From Publishers Weekly
A pair of silver fangs with a long and frightening provenance serves as the catalyst for one man's transformation to a werewolf in this gripping tale. San Francisco psychologist and art collector Benjamin Byrd first comes across the fangs when he meets alluring Johanna Fisher, soon to become his lover, who introduces him to a renowned collector of curious artifacts. From the moment Byrd sets eyes on the fangs, he is mesmerized. Recurring dreams of a beast "padding in the darkness" after him have haunted and terrified Byrd since childhood; once in possession of the fangs, however, he becomes utterly unafraid, waiting, "as though for an old friend," for the beast to find him. And find him it does. Awaking from his dreams of the beast, Byrd is not in his bed but on his back lawn, shivering and afraid and yet, somehow, keenly alive, deliciously sated. Only when he starts to fear that he may harm Johanna in this altered state does Byrd begin to regret his terrible new power. But Johanna has secrets of her own, secrets that her lover cannot begin to imagine. Cadnum, an award-winning poet, spins lyrical prose. Lushly plotted and suspensefully told, this is genre storytelling at its finest.

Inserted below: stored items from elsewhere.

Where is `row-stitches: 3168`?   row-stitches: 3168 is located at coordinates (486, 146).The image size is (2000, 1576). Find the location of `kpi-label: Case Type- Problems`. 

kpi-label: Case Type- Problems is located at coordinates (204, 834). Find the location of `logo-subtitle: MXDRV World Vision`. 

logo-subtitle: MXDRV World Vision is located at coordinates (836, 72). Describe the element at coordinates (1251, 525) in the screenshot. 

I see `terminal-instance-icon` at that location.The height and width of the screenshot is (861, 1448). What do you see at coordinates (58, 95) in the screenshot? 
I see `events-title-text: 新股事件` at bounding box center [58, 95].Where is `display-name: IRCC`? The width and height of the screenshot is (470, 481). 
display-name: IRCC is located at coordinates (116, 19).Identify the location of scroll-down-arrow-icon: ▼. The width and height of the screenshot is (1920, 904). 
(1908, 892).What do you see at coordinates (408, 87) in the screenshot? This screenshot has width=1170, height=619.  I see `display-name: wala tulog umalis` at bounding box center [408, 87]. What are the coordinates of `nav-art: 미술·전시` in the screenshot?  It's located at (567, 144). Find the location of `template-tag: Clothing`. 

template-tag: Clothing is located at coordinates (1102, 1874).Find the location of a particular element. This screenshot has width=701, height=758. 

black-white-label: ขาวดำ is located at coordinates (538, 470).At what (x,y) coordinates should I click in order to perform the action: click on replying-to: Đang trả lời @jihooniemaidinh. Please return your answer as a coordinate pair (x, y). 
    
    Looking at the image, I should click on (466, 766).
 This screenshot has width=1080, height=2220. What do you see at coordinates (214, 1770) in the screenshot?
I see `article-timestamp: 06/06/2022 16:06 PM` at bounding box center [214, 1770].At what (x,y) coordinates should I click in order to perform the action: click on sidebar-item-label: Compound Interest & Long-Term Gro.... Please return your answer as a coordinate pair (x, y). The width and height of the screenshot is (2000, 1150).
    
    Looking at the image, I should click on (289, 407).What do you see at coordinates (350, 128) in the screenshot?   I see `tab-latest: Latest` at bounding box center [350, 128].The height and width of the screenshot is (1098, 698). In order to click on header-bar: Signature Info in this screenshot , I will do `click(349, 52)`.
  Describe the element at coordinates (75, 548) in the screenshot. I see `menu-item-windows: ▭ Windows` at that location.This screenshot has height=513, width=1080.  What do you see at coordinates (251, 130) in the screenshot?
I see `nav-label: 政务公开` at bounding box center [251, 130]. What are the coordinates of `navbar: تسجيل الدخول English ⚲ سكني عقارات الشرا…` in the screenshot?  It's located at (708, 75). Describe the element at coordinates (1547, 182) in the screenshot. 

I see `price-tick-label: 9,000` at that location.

Copyright 1991 Reed Business Information, Inc.
From Library Journal
Psychologist and artifact collector Benjamin Byrd, plagued by dreams of running at night, acquires a set of fangs that enables him to change into a wolf-like creature. This bare plotline cannot do justice to Cadnum's beautifully crafted and altogether fascinating novel of werewolves and their struggle for survival in a world that seeks to destroy them. As Byrd's metamorphoses recur, Cadnum ( Sleepwalk er, LJ 2/15/91) explores his character's psyche as man and beast with prose that demands savoring, even as it hurtles the reader toward a series of suspenseful climaxes. Like Anne Rice's vampire novels, Cadnum reforms a hackneyed theme into something magical and memorable. Highly recommended for popular fiction collections. Another recent novel with a similar theme is Dennis Danvers's Wilderness, LJ 3/15/91.--Ed.